### RECORDS PROVIDED ###

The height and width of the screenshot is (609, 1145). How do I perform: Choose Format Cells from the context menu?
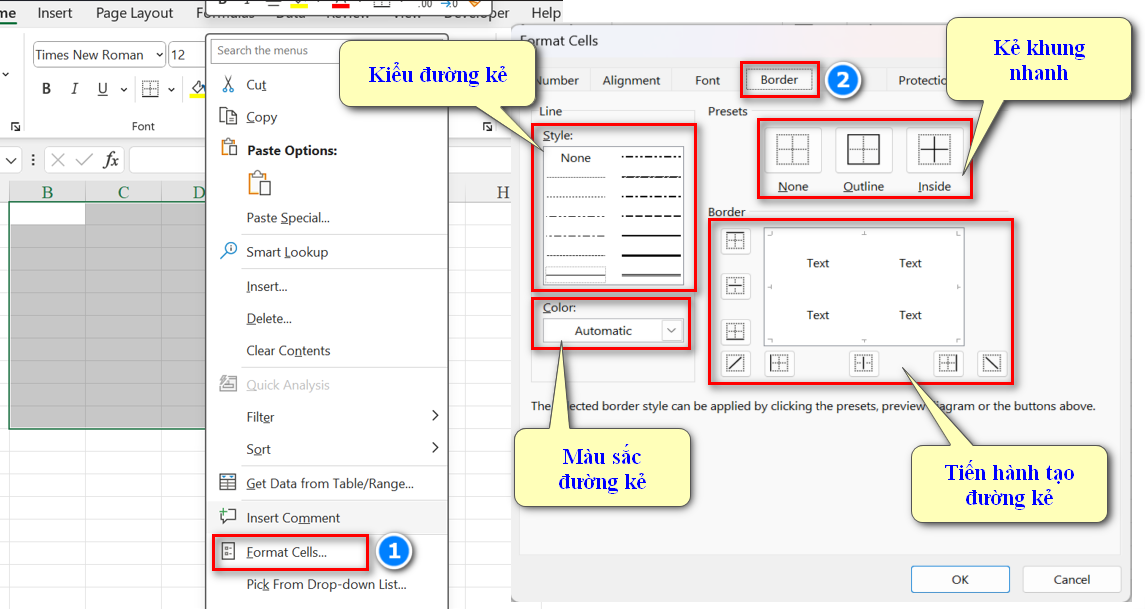287,552
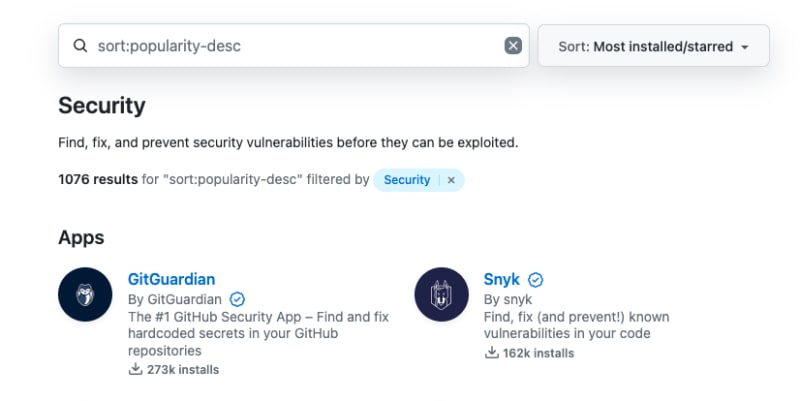Expand the sort menu via its caret arrow
This screenshot has height=401, width=800.
tap(745, 47)
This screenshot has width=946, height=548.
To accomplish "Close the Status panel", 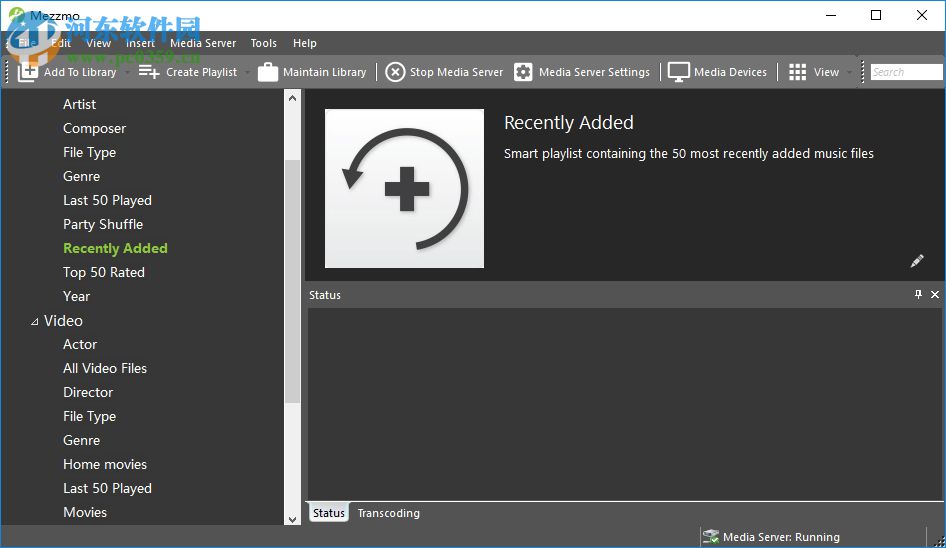I will tap(935, 295).
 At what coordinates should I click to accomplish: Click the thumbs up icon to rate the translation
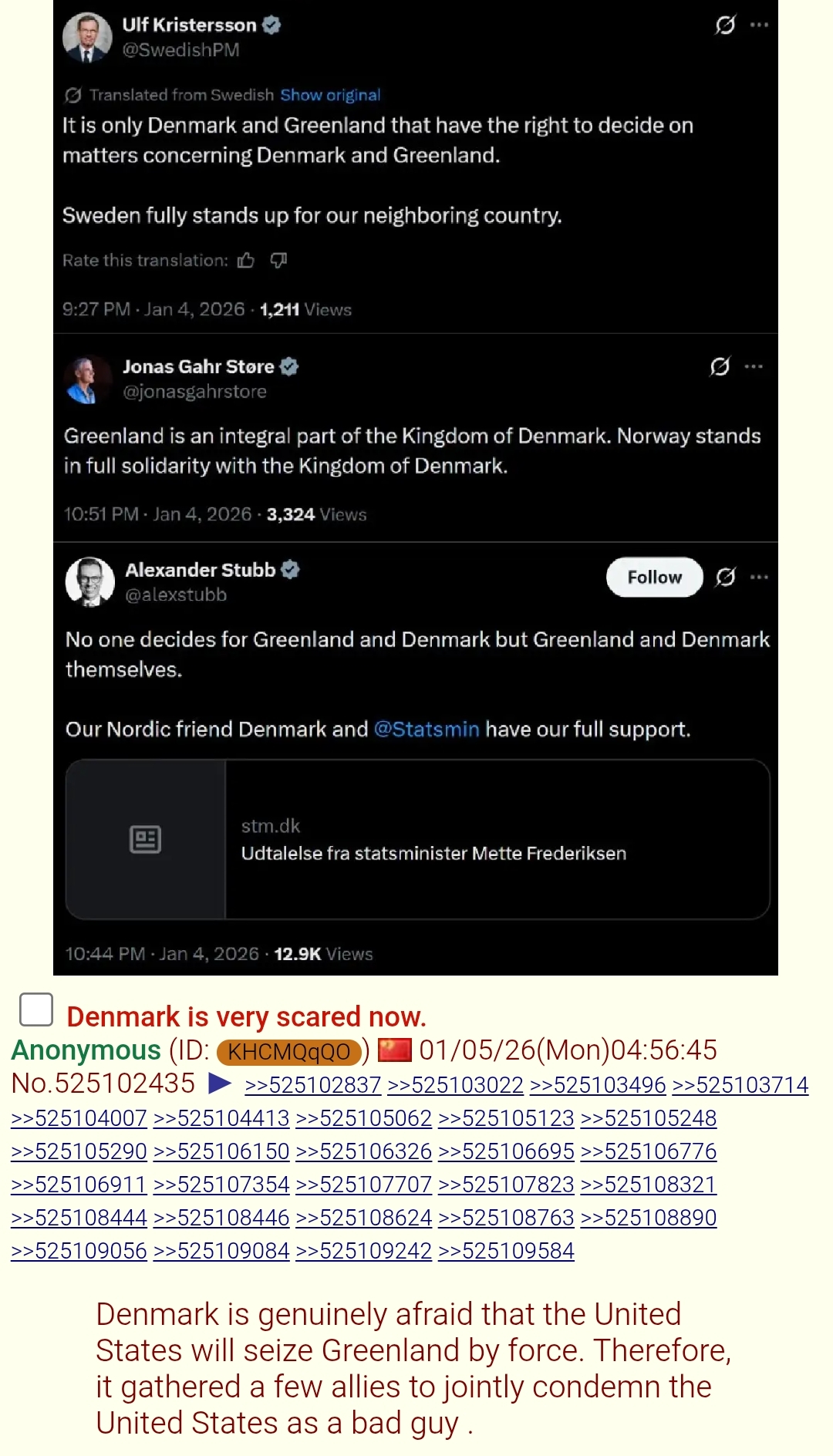(x=246, y=261)
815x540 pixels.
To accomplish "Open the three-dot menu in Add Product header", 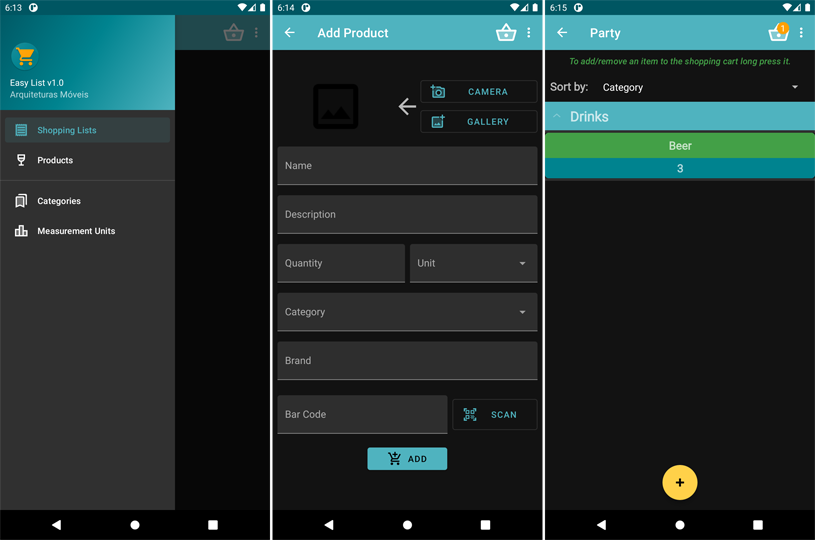I will pos(529,33).
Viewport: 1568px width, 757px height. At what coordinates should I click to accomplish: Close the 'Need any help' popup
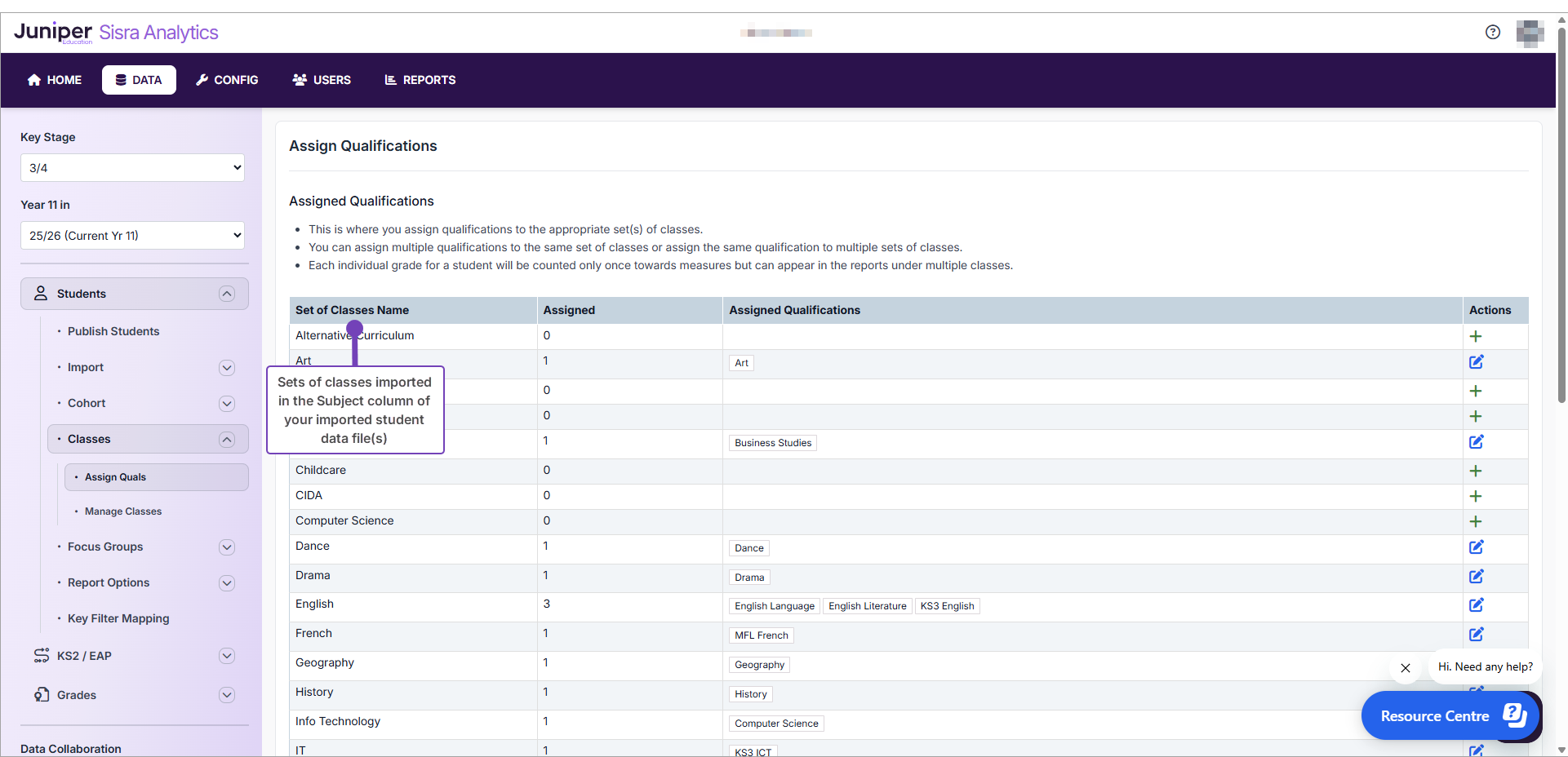click(1405, 667)
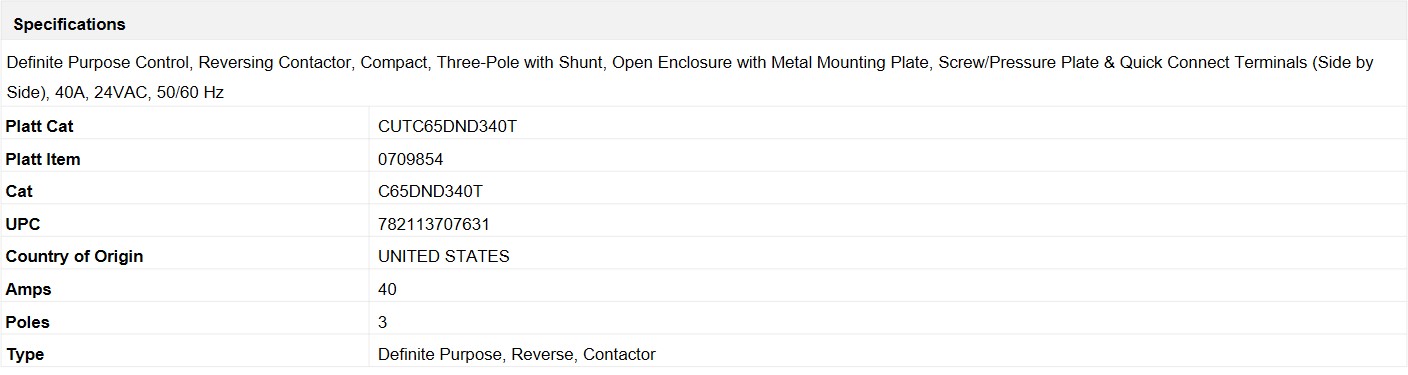Viewport: 1408px width, 375px height.
Task: Select the C65DND340T value
Action: pos(430,191)
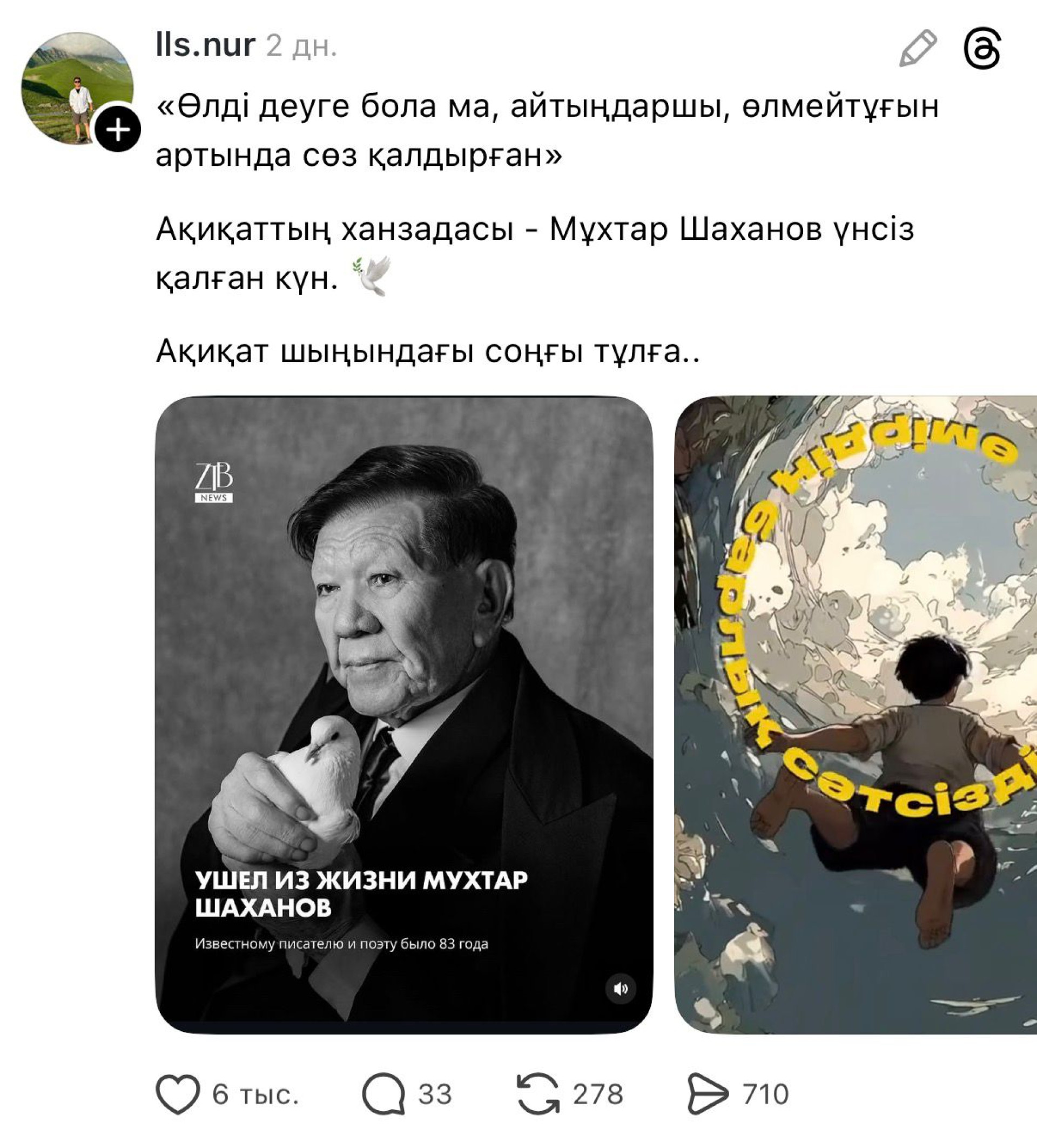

###

### [WORK ITEM]
Return the line containing "Viewport: 1568px width, 757px" and every line after it through the end of the records above, exactly and nothing else, but not the pictures.

### [RESPONSE TO THIS EXERCISE]
Viewport: 1568px width, 757px height. At what coordinates should I click to accomplish: Close the 'Need any help' popup
click(1405, 667)
Viewport: 1408px width, 375px height.
Task: Select the C65DND340T value
Action: pos(430,191)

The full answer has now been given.